OBJECTIVES: To comprehensively synthesize and quantify the multi-organ effects of tirzepatide across 10 health domains beyond its primary indications for type 2 diabetes and obesity.
METHODS: We searched PubMed, Embase, and CENTRAL through January 2026 for randomized controlled trials (RCTs) of tirzepatide (≥24 weeks) reporting on cardiovascular, heart failure, renal, MASH, obstructive sleep apnea, blood pressure, lipids, quality of life, body composition, or inflammatory outcomes. Data from 17 RCTs (N=25,847) were pooled using random-effects models, with risk of bias assessed via Cochrane RoB 2 and evidence certainty rated using GRADE.
RESULTS: Tirzepatide demonstrated non-inferiority to dulaglutide for major adverse cardiovascular events (HR 0.92, 95% CI 0.83-1.02). In HFpEF patients, it reduced cardiovascular death or heart failure events by 38% (HR 0.62, 95% CI 0.41-0.95). Additional benefits included: MASH resolution in 62% of patients (RR 5.33), clinically significant apnea-hypopnea index reduction (21.9 events/hour), systolic blood pressure reduction (5.8 mmHg), triglyceride reduction (19.6%), eGFR preservation (+1.5 mL/min/year), and hsCRP reduction (32.9%).

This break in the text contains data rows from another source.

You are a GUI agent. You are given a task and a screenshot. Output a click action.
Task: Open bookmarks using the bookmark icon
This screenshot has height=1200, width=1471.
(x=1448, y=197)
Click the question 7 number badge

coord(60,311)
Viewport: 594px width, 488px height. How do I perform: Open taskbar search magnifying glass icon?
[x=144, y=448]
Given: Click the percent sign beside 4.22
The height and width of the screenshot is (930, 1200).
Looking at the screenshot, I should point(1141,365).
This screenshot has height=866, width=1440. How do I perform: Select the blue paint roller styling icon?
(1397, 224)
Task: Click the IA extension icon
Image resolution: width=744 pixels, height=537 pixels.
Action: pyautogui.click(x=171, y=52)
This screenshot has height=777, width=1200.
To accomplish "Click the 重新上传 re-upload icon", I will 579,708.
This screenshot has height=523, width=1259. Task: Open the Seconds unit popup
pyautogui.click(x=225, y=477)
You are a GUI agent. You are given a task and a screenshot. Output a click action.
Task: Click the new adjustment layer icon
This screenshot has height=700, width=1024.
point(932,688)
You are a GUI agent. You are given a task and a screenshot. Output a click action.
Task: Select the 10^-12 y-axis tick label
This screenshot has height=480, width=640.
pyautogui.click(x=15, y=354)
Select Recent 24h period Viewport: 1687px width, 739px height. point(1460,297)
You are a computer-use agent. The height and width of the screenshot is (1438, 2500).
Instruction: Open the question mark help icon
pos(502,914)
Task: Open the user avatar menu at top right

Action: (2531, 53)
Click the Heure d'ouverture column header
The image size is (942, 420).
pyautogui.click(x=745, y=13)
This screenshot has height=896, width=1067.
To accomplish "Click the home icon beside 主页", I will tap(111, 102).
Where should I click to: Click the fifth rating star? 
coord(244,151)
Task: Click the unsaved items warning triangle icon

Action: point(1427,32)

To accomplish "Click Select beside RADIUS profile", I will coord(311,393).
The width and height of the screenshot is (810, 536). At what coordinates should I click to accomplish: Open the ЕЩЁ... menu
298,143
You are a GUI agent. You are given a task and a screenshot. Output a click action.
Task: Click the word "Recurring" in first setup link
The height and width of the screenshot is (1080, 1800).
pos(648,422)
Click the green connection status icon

CONCLUSIONS: Tirzepatide provides clinically significant, multi-organ benefits across heart failure, MASH, sleep apnea, blood pressure, lipids, and inflammation. Supported by moderate-to-high certainty evidence, it emerges as a comprehensive cardiometabolic protective agent. However, findings for domains like heart failure and MASH resolution rely on few trials, necessitating cautious interpretation regarding generalizability.